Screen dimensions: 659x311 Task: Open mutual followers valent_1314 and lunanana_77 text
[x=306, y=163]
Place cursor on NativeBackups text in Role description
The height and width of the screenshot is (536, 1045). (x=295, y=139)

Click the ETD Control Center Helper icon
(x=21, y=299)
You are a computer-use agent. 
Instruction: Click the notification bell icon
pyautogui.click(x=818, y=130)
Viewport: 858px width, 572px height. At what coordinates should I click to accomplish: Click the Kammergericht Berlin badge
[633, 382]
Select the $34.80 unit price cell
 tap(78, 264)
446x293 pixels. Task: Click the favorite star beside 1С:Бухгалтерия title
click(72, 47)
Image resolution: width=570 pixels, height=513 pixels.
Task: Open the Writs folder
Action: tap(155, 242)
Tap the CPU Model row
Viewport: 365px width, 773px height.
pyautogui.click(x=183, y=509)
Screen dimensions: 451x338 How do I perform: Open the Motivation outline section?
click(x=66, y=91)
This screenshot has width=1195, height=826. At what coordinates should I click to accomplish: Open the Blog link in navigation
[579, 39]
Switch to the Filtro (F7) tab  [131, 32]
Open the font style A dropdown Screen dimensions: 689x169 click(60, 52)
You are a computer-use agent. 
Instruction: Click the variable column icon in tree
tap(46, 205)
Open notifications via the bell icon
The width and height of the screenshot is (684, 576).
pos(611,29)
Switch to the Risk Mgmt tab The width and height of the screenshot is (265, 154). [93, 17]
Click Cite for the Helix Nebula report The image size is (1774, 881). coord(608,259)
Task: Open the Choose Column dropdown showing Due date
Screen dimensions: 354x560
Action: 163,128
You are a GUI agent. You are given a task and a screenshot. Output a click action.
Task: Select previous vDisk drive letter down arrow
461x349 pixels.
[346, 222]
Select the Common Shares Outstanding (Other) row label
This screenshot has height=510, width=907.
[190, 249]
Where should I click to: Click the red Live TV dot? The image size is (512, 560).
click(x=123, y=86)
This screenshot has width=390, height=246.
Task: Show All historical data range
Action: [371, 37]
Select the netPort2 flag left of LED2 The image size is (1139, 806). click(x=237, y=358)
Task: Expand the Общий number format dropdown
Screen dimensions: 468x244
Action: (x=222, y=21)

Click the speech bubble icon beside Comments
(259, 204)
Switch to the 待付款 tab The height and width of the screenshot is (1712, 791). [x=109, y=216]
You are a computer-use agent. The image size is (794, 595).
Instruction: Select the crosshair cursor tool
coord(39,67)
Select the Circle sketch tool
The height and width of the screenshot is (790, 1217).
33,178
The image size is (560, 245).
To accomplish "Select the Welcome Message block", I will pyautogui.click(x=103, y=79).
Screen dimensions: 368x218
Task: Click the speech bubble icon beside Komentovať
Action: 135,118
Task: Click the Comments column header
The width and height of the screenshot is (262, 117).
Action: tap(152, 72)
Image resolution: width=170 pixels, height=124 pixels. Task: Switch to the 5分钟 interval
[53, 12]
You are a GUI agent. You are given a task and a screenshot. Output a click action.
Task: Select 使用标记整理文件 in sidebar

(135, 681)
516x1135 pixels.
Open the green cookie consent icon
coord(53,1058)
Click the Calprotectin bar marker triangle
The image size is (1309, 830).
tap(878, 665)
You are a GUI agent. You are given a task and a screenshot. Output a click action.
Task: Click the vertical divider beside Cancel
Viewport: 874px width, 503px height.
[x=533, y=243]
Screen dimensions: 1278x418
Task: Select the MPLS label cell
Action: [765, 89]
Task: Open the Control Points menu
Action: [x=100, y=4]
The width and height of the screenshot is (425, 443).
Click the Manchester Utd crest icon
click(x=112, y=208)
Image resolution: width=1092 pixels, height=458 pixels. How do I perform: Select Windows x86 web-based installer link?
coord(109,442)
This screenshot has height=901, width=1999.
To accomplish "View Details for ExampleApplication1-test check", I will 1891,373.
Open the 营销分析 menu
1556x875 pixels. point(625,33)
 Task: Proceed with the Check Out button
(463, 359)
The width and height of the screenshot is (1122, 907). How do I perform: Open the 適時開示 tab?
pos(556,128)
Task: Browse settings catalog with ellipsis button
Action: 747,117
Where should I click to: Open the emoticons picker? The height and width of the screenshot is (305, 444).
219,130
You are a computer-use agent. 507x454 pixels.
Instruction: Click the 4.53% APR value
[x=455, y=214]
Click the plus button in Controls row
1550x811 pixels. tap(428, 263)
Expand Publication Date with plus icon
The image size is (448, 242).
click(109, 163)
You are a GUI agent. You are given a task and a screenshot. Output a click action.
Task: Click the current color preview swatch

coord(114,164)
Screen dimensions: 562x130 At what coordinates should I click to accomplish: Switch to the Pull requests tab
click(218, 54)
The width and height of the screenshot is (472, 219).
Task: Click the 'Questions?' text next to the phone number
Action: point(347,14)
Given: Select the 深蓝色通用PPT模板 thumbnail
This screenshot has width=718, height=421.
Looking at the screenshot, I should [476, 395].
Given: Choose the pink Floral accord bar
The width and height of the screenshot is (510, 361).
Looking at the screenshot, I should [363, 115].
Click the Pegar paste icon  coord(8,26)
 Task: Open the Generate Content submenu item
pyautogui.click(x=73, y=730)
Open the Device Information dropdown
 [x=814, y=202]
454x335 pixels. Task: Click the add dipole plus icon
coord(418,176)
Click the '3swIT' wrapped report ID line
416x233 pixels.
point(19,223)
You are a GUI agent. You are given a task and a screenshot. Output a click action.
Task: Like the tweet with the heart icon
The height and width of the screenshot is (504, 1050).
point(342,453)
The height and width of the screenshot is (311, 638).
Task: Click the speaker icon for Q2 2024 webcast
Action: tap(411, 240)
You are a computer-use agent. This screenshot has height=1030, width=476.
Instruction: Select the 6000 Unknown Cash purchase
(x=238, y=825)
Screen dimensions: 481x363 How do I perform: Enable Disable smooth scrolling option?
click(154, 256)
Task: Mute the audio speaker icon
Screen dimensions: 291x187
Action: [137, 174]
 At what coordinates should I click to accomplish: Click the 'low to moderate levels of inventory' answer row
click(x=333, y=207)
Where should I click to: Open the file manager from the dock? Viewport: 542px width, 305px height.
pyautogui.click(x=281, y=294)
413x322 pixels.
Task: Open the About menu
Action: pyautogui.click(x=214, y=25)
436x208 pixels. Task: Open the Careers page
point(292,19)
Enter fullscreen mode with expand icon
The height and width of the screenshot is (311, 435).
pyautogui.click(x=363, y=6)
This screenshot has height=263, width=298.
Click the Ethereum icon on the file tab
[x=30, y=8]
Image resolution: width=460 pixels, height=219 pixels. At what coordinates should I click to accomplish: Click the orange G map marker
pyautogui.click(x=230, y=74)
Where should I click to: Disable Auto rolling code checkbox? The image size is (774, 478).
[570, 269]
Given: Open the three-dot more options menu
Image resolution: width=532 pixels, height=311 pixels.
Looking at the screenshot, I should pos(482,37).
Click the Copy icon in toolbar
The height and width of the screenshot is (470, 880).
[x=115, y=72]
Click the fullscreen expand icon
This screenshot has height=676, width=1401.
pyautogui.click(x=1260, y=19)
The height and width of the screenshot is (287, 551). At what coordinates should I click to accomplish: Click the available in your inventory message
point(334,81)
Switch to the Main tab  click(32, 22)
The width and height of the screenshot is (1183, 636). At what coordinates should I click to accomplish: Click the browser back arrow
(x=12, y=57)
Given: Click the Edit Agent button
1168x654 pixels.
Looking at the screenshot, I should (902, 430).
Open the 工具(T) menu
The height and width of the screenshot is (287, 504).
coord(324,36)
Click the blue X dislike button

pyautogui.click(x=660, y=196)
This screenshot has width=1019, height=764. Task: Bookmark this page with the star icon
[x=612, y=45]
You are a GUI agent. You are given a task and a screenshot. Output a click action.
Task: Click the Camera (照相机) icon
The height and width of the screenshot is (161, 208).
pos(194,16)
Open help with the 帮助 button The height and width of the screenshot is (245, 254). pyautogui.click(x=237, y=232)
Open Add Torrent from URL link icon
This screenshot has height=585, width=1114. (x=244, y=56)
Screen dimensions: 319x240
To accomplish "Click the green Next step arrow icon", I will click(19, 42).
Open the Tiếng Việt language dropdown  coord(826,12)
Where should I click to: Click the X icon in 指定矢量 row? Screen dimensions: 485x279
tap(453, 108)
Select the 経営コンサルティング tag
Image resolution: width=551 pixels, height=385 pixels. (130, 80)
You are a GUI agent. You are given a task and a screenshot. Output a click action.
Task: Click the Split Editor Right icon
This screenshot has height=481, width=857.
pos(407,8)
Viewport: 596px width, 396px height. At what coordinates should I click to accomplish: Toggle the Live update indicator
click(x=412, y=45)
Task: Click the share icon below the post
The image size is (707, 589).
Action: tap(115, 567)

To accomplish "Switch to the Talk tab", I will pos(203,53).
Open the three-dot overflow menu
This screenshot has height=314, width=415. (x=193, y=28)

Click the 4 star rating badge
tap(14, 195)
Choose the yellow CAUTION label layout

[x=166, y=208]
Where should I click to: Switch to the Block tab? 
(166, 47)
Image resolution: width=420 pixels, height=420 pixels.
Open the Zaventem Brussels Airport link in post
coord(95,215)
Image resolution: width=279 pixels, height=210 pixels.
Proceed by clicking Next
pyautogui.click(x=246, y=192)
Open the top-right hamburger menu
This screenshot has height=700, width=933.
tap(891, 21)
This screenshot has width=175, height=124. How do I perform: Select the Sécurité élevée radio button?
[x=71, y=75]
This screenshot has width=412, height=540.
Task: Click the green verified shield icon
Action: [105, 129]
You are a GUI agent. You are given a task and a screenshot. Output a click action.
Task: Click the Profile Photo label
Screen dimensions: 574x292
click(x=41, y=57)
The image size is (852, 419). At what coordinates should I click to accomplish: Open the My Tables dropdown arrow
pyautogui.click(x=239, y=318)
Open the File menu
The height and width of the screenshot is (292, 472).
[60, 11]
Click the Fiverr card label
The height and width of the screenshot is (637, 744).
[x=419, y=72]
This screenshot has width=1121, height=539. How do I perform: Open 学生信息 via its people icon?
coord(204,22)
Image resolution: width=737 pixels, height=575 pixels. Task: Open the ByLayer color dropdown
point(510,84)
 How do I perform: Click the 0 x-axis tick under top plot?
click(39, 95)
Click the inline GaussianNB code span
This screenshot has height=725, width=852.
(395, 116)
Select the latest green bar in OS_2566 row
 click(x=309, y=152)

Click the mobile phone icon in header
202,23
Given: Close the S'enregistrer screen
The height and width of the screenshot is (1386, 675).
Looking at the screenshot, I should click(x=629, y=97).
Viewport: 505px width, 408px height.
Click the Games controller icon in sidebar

Exercise objective: Within the data above, the span starting at the line containing "Task: Expand the Общий number format dropdown" and ending at the line containing "Switch to the 待付款" is to be retyped exactly, with no other lines.

Result of the task:
Task: Expand the Общий number format dropdown
Screen dimensions: 468x244
Action: (x=222, y=21)

Click the speech bubble icon beside Comments
(259, 204)
Switch to the 待付款 tab The height and width of the screenshot is (1712, 791). [x=109, y=216]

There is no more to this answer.